The EU

Why is the EU a target?

European Union countries provide some 60% of world development aid. They each have one or more national development agency and pool money through multilateral bodies including the European Commission, World Bank, regional development banks and the United Nations. European governments can directly implement new transparency approaches and have a strong say in changes in multilateral institutions.

Increased transparency is vital for donor and recipient government officials, parliamentarians and citizens groups to push decision-makers to implement the improved aid programming, spending and reporting to which they have committed. It is also vital to guard against a potential dilution of poverty objectives through pressures to use development assistance funding to meet defence, climate, trade or other commitments, or to count as development assistance funding that primarily aims at other objectives.

What do we want?

The advocacy activities of Publish What You Fund reflect the need to encourage national government champions to agree to work on transparency, and for them to table proposals at the European Union level. PWYF will also work directly with European Union institutions to introduce transparency into policies, legislation and reporting. Working with allies in Brussels and across the European Union PWYF will build up a dynamic between the national and regional levels that leads to momentum for real transparency reform.

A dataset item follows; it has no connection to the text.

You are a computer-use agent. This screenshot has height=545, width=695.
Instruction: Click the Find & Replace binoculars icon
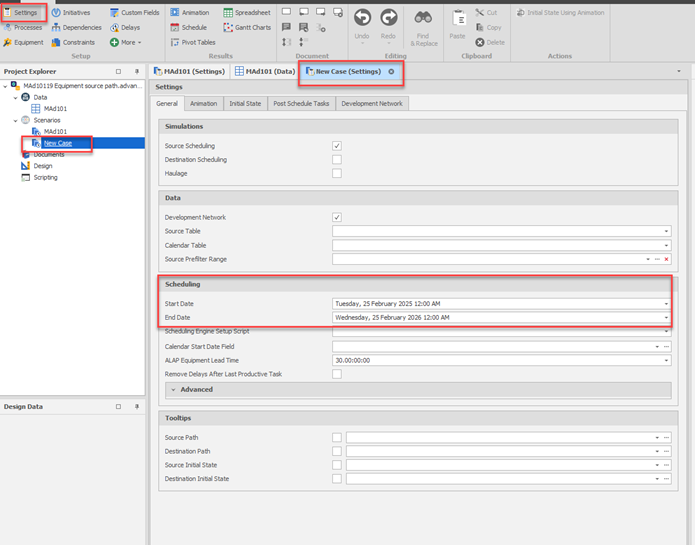click(423, 18)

Some recipient countries are receiving aid from up to 15 bilateral EU donors. Timely and accessible aid information disclosure is needed so that citizens and parliamentarians can expose laggards and praise champions in moving to divide labour, use joint financing and reporting arrangements. Bilateral governmental aid organisations are currently implementing aid projects through a fragmented network of agencies and NGOs. As a consequence there is a lack of predictability with great disparity between commitment and the disbursement of funds, making basic data difficult to obtain. Incomplete and inconsistent information undermines the goal of recipient country ownership as ministries and agencies struggle to assess what money they have and are likely to have from overseas donors.

The International Aid Transparency Initiative (IATI) should deliver a technical standard for aid transparency in the coming few months. As this has significant European representation there should in principle be no obstacle to rolling that out across the EU.

How are we doing this?

Publish What You Fund will research and use European arguments. The nature of the advocacy will be either to press for adoption of new measures or for vigorous follow-up depending on when a new aid transparency initiative is agreed. Publish What You Fund will use precedents of existing treaty language, legislation, communications, and announcements which provide pegs for follow-up advocacy.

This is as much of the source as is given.